13.2. Such a person shall be appointed to act as an expert and not as an arbitrator, and the decision of that person shall be final and binding.
13.3. The cost of such an expert shall be borne equally by the parties, unless such expert otherwise directs.
14.1. Neither party shall be liable to the other for any delay in, or failure of, performance of its obligations under the Contract arising from any cause beyond its reasonable control including act of God, government act, war, fire, flood, explosion or civil commotion.
14.2. We may engage any person, firm or company as our sub-contractor to perform any or all of our obligations, and we may assign any or all of our rights and obligations under the Contract.
14.3Any notice or other communication to be given under these conditions must be in writing and may be delivered or sent by prepaid first class letter post, facsimile transmission or e-mail.
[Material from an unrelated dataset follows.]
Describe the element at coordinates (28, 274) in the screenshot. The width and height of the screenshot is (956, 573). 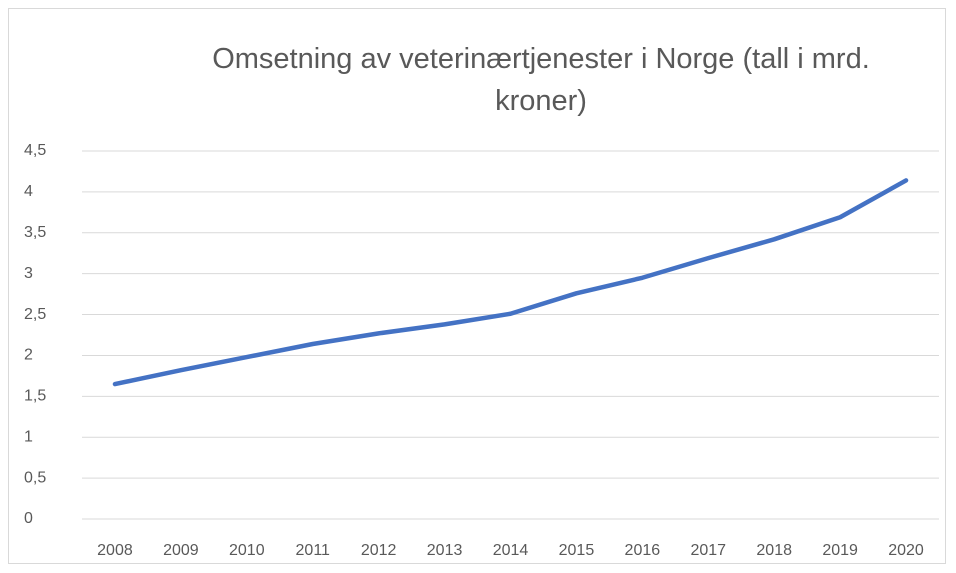
I see `y-tick-label: 3` at that location.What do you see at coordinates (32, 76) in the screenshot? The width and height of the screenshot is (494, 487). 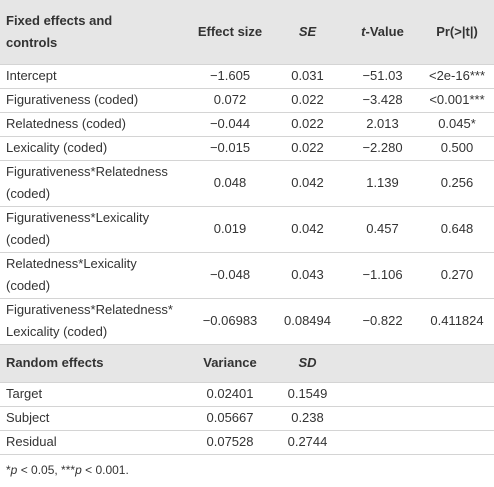 I see `text-line: Intercept` at bounding box center [32, 76].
Any notice or document shall be deemed served: if delivered, at the time of delivery; if posted, 48 hours after posting; and if sent by facsimile transmission or e-mail, at the time of transmission.
14.4. No waiver by us of any breach of the Contract by you shall be considered as a waiver of any subsequent breach of the same or any other provision.
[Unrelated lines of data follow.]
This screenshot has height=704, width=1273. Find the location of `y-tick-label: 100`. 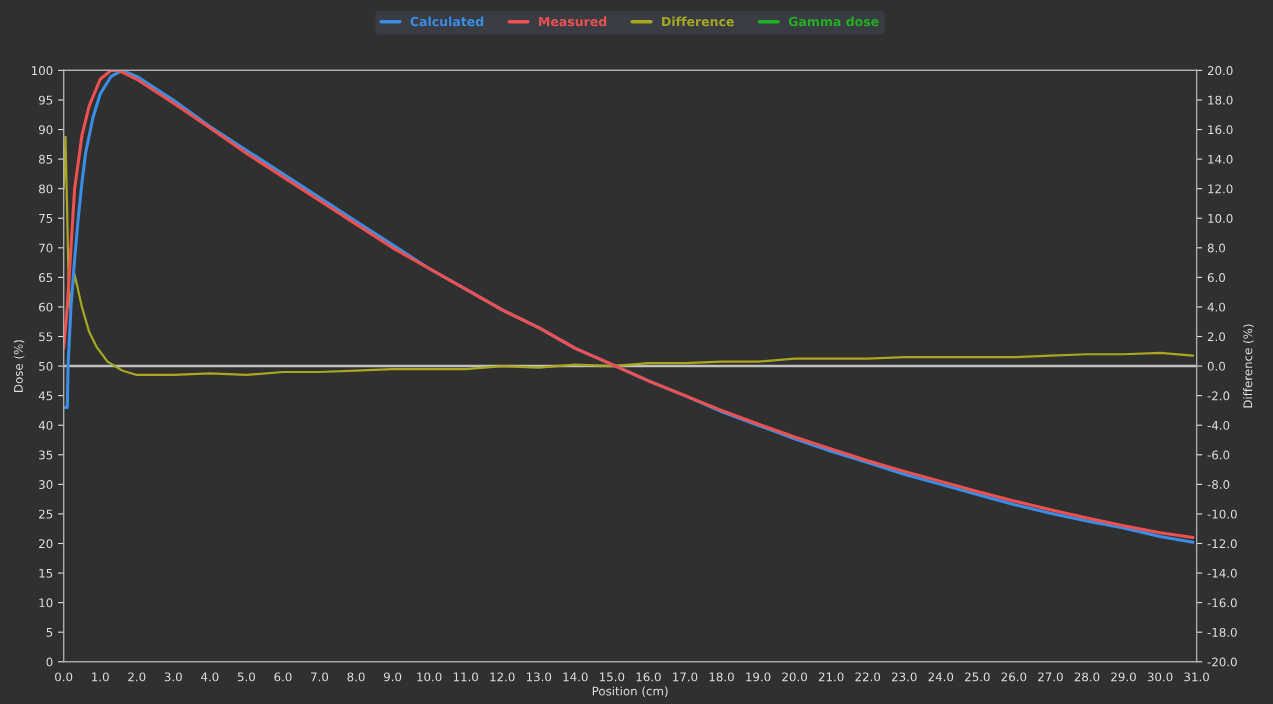

y-tick-label: 100 is located at coordinates (42, 71).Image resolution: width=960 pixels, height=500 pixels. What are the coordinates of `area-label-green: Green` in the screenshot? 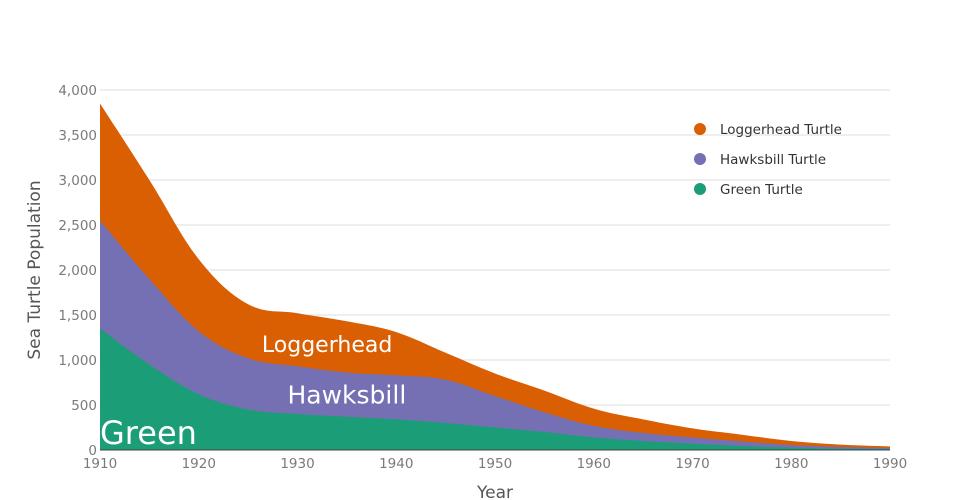 It's located at (148, 433).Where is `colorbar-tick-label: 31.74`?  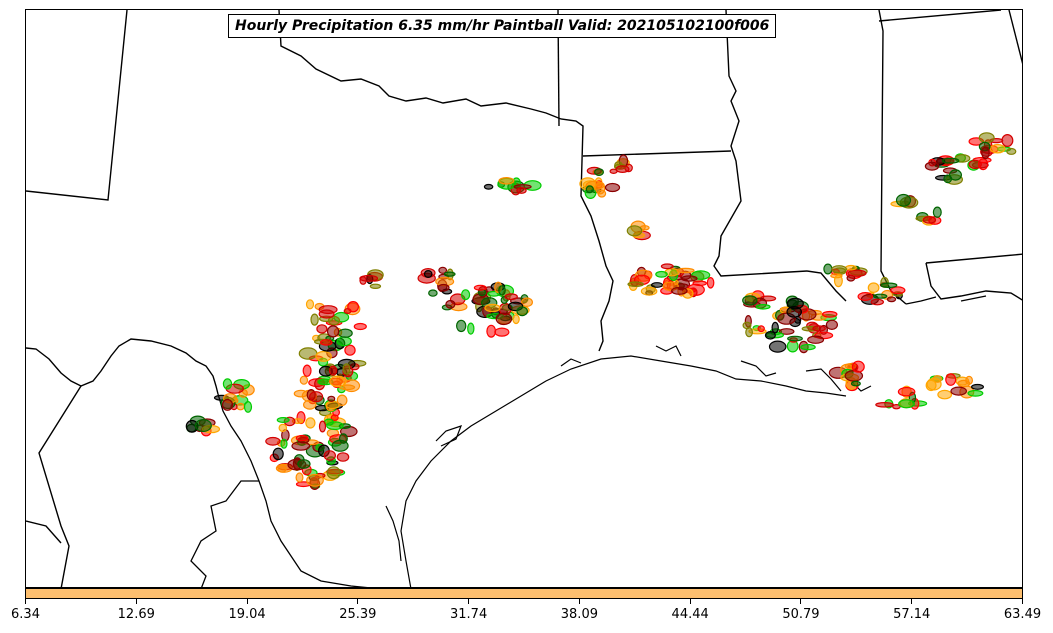 colorbar-tick-label: 31.74 is located at coordinates (469, 614).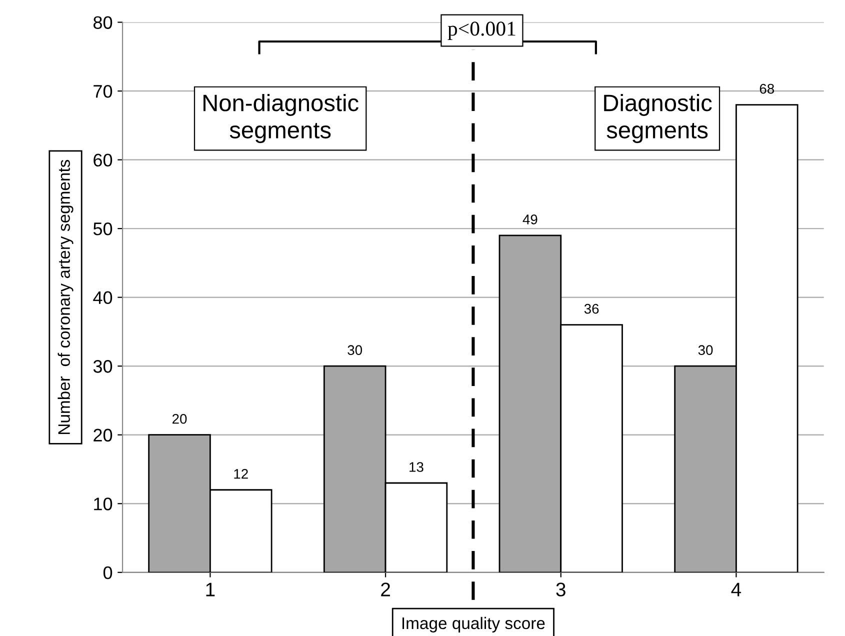 This screenshot has width=845, height=636. What do you see at coordinates (103, 22) in the screenshot?
I see `y-tick-label: 80` at bounding box center [103, 22].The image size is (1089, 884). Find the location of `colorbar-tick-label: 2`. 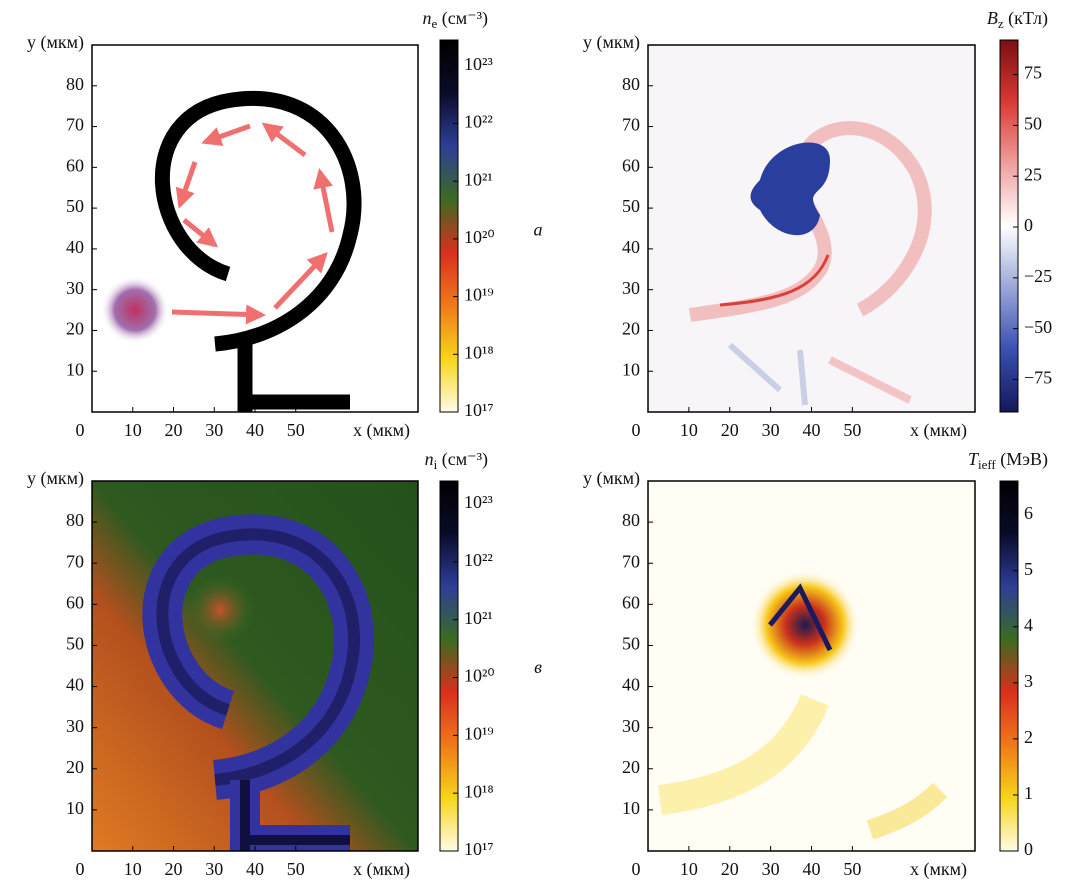

colorbar-tick-label: 2 is located at coordinates (1028, 737).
14.5. If any provision of these Terms and Conditions is or becomes invalid or unenforceable it will be severed from the rest of the Terms and Conditions so that it is ineffective to the extent that it is invalid or unenforceable and no other provisions of the Terms and Conditions shall be rendered invalid, unenforceable or be otherwise effected.
14.6. A person who is not party to this agreement shall have no right under the Contracts (Rights of Third Parties) Act 1999 to enforce any term of this agreement. This clause does not affect any right or remedy of any person which exists or is available otherwise than pursuant to that Act.
14.7The Contract (and any proceedings whereby one party might be entitled to join the other as a third party) shall be governed by and construed in all respects in accordance with English law and the parties hereby submit to the non-exclusive jurisdiction of the English courts.
14.8The Contract is the complete and exclusive statement of the agreement between the Parties relating to the subject matter of the Contract and the Services and supersedes all previous communications, representations and arrangements, written or oral. For the avoidance of doubt including but not limited to any heads of terns, memorandums of understanding, confidentiality agreements .You acknowledge that no reliance is placed on any representation made but not embodied in the Contract.
These terms and conditions are subject to change without prior written notice.